Dataset records
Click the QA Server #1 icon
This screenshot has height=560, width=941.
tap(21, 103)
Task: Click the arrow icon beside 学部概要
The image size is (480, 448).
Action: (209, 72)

• _EXERCISE REQUIREMENTS_
Line by line, please copy the records above exactly.

• _FINISHED TASK_
Click the QA Server #1 icon
This screenshot has height=560, width=941.
tap(21, 103)
Task: Click the arrow icon beside 学部概要
The image size is (480, 448).
Action: (209, 72)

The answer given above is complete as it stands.